Investigadores japoneses han encontrado un grupo específico de interneuronas en la corteza insular agranular que parece desempeñar un papel esencial en la capacidad de reconocer emociones y mantener relaciones sociales en ratones. Publicado en Cell Reports, el estudio señala que estas neuronas positivas a parvalbúmina regulan la memoria social y la atención hacia compañeros estresados.
El equipo, formado por científicos de la Universidad de Kobe, la Universidad de Hokkaido y el Instituto de Tecnología de Kioto, combinó microendoscopía de calcio y manipulación quimiogenética para observar el comportamiento social de los animales. Cuando las interneuronas fueron inhibidas, los ratones dejaron de distinguir entre individuos conocidos y nuevos, además de perder el interés por compañeros en situaciones de estrés.

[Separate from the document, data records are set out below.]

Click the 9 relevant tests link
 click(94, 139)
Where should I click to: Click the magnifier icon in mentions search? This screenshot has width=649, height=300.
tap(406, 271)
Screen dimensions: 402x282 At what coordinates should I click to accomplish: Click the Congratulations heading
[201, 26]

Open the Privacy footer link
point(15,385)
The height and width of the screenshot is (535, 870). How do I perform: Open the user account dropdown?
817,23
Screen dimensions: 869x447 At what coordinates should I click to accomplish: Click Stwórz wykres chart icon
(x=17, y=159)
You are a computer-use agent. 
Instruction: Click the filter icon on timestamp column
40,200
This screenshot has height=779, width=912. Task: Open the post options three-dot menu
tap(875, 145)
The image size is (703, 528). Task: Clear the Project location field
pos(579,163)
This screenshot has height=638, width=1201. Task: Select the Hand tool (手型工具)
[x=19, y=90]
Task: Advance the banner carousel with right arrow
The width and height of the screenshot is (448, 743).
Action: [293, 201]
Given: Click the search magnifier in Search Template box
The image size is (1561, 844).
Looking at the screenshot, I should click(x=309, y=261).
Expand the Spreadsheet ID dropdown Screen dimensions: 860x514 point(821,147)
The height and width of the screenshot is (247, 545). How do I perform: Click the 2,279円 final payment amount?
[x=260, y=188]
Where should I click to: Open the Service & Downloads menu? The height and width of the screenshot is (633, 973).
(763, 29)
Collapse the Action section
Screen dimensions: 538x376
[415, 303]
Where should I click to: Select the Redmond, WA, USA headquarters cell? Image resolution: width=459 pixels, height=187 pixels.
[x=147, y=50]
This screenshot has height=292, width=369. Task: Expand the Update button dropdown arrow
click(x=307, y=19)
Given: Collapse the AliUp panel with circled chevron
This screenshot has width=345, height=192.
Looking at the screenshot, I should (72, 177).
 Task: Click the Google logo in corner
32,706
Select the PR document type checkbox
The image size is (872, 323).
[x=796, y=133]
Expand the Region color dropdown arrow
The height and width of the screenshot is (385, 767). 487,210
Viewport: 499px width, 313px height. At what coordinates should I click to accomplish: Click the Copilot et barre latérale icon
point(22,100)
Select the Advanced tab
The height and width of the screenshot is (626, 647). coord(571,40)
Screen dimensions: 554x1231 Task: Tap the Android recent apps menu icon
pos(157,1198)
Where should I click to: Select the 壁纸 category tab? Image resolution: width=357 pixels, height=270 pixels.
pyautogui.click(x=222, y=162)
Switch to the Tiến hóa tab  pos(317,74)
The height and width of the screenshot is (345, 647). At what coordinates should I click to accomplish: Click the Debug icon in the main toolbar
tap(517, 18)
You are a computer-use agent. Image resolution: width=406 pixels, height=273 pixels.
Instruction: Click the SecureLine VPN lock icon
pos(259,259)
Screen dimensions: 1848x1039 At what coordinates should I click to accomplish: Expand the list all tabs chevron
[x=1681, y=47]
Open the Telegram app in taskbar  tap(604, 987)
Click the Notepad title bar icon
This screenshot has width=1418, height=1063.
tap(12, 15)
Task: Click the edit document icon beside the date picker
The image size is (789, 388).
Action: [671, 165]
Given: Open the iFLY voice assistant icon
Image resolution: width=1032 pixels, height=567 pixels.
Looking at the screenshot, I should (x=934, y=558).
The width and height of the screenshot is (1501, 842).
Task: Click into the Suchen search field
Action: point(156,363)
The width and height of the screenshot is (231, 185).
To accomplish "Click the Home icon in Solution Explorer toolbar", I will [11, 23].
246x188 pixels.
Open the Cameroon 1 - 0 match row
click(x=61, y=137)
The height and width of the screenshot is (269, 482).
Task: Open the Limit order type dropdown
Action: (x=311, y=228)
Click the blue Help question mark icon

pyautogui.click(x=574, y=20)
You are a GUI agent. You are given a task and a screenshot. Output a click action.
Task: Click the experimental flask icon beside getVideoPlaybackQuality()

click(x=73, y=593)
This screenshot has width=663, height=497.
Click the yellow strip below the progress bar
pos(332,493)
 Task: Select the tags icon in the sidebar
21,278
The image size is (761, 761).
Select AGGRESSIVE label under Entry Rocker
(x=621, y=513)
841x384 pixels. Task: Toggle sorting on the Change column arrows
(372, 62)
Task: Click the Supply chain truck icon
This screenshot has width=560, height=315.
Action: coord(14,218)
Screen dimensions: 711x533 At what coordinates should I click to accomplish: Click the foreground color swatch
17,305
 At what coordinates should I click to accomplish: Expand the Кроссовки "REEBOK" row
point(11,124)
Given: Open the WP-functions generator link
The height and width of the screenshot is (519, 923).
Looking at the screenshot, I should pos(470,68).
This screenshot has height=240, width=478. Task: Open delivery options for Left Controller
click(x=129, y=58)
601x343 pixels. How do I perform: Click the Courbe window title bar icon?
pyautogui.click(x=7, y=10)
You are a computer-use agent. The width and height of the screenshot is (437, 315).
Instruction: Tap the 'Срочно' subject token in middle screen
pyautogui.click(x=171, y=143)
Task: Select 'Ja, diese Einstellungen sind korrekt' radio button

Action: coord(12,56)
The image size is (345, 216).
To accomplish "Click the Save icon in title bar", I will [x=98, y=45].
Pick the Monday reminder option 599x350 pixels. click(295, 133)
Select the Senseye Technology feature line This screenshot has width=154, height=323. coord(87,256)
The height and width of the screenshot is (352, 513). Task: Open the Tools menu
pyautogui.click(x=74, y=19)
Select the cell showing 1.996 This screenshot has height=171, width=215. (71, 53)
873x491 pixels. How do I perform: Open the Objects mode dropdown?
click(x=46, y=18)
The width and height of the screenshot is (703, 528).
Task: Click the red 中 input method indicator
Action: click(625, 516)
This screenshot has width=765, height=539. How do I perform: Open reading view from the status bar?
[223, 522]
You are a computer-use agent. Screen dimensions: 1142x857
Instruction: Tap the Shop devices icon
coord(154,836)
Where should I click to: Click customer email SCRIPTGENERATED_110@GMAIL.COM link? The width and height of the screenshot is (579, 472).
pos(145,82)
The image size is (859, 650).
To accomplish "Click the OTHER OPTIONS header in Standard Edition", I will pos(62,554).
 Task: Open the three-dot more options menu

El hallazgo muestra que la corteza insular, previamente asociada con el dolor, el gusto y la interocepción, también juega un papel activo en la empatía. Esto amplía los mapas cerebrales clásicos que se centraban en la amígdala y la corteza prefrontal para estudiar emociones sociales.
Los científicos destacan que esta línea de investigación podría ser clave para explorar condiciones como el autismo y la esquizofrenia, donde se observan dificultades para interpretar las emociones de otros. Sin embargo, reconocen limitaciones técnicas, como la dificultad de diferenciar subtipos de interneuronas y de mapear las conexiones locales que sustentan estos comportamientos.
Este descubrimiento refuerza la idea de que la empatía tiene una base biológica concreta y apunta a nuevas estrategias para comprender cómo funciona la interacción social en el cerebro.